I was amazed, because at one point the otomo had said if the skin were peeled off it would be beautiful, but all of a sudden, when the teacher, his master, said 'no', he said 'no', too. Now this shows loyalty, or being faithful to the master, his teacher. Loyalty is to have faith without thoughts of oneself, and to be able to take blame, to protect your master.
Many times students try to argue, to prove their point, or to show that they are right. Arguing to prove your point is not the way, or not the michi do. Proving that you are right is wrong in Aikido or other martial art, because actually, teachers don't care if you make a mistake. As long as you know it was a mistake.
But to prove that you are right means that you did not make a mistake, and you will continue to make the same mistake again. So it is better that when you make a mistake, or some wrong movement, you should correct yourself.
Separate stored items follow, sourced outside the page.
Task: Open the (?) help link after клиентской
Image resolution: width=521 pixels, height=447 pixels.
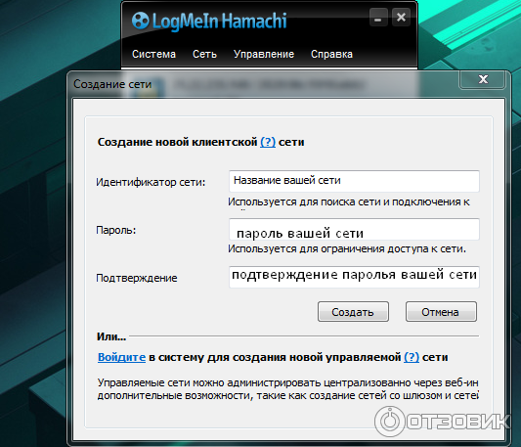Action: click(x=268, y=142)

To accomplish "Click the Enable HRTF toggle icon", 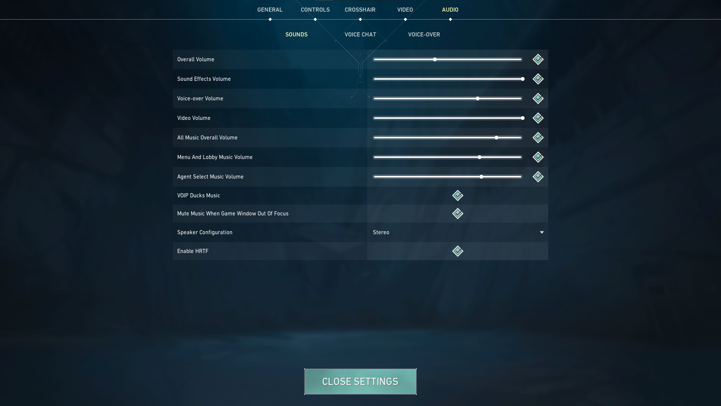I will [x=457, y=251].
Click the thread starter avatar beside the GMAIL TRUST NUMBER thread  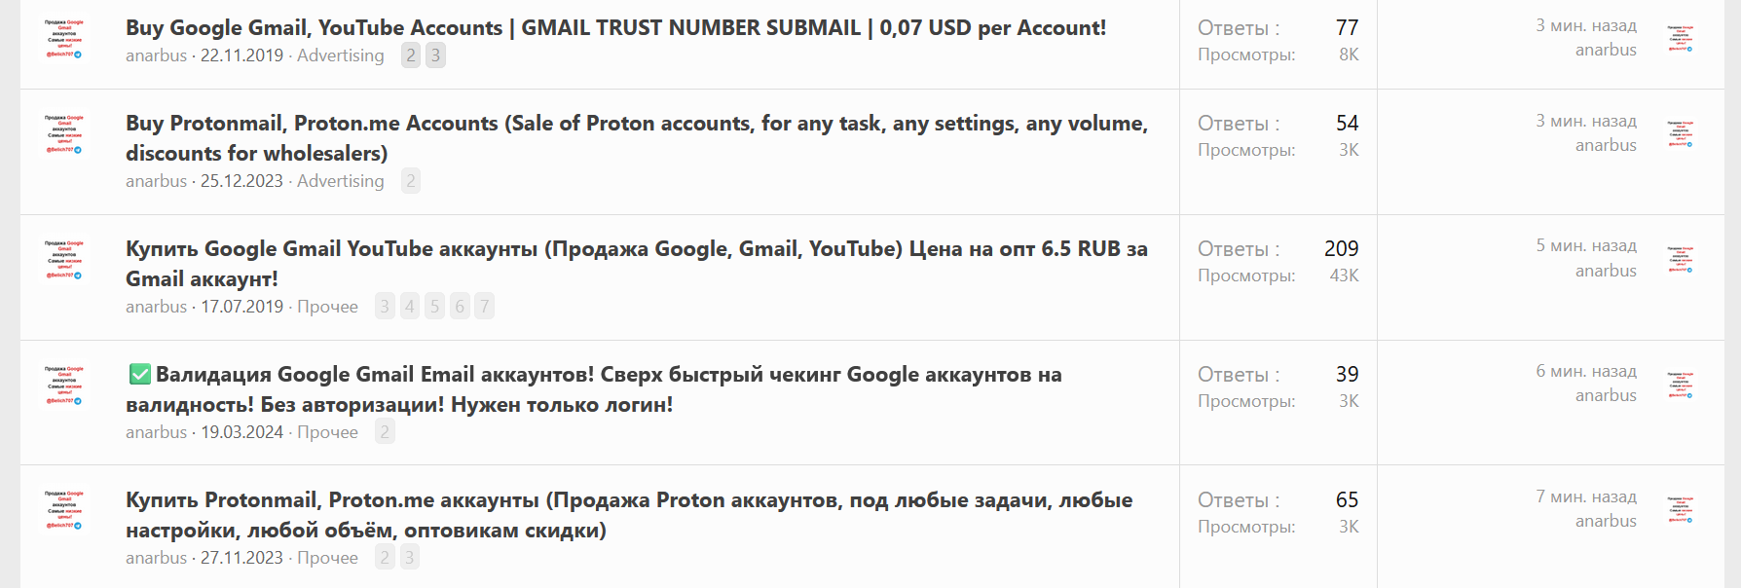[64, 39]
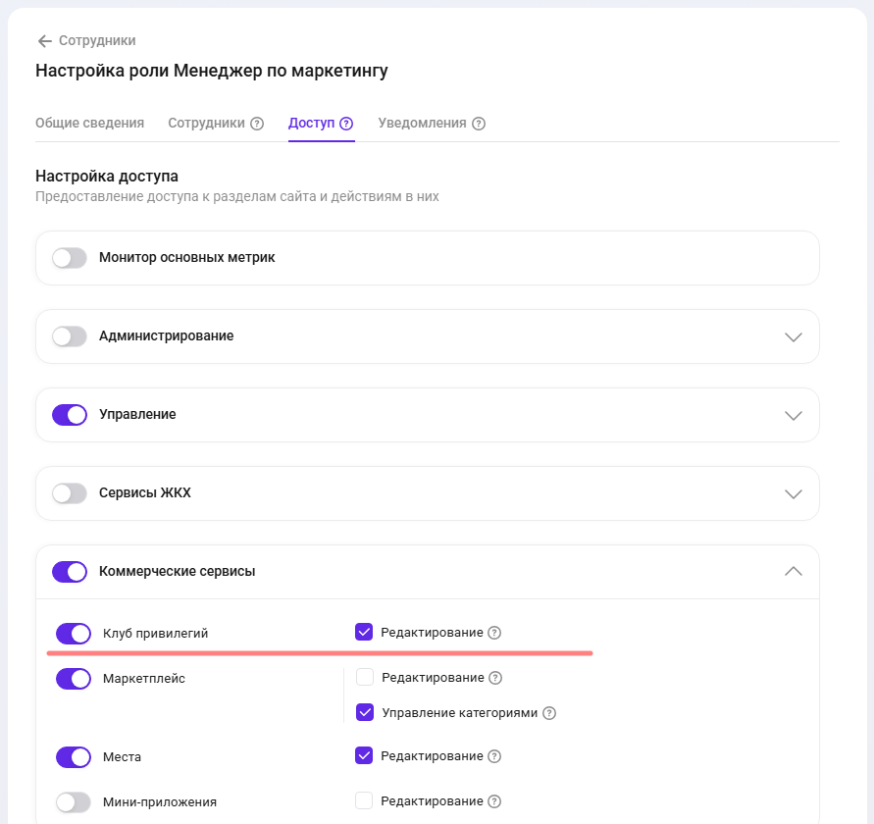Expand the Администрирование section chevron
This screenshot has width=874, height=824.
(794, 336)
And try not to make the same mistake - this is growing, or advancing, moving forward.
Kusunoki Masashige, in the 14th century, was considered a very loyal commander. He was very loyal to the emperor, Daigo (II). In those days, feudal days, Shogun was the leader of Japan, controlled Japan, and the emperor had no control. And the loyal Samurai or leaders tried to regain power. Throughout the history of Japan, there was a constant battle fighting for the government.
Kusunoki Masashige was a general or commander who was very loyal to the emperor Daigo. Daigo and he fought many battles, many times outnumbered. And he was a strategist; many campaigns were won, sometimes with tremendous loss to the enemy.
In his last battle, at Minatogawa, the emperor wanted him to fight that battle, but Kusunoki Masashige said they should wait, that they were outnumbered, and that the strategy wasn't right. It was a sure defeat, so he didn't want to fight that battle. But the emperor said 'no, you should go and fight the enemy', and so, without hesitation, he decided to go.
Before he left, he gave his sword to his son, Masatsura, and this indicated that he knew he was not coming back. And naturally, in the battle he was defeated, and beheaded, and his head was sent by the enemy to his family, because they respected him as a loyal and brave hero.
The family, although they had known that the father, Masashige was going to die, was grieved with that experience, receiving his head. And Masatsura, although only ten years old, decided to commit suicide, hara-kiri. But his mother stopped him in time, and told him to remember what his father had said: 'When you grow up, you have to be a loyal follower of the emperor, and protect him, and fight for him, and someday regain the crown for the leader of Japan, the emperor of Japan.' And surely, when he grew up, he became a great leader, and fought many battles for the emperor.
Now these are history stories about warriors who were loyal, and because of that they became heroes of the country. Although today we don't have to die for any individual, we must remember to be loyal to an organization. It's very important.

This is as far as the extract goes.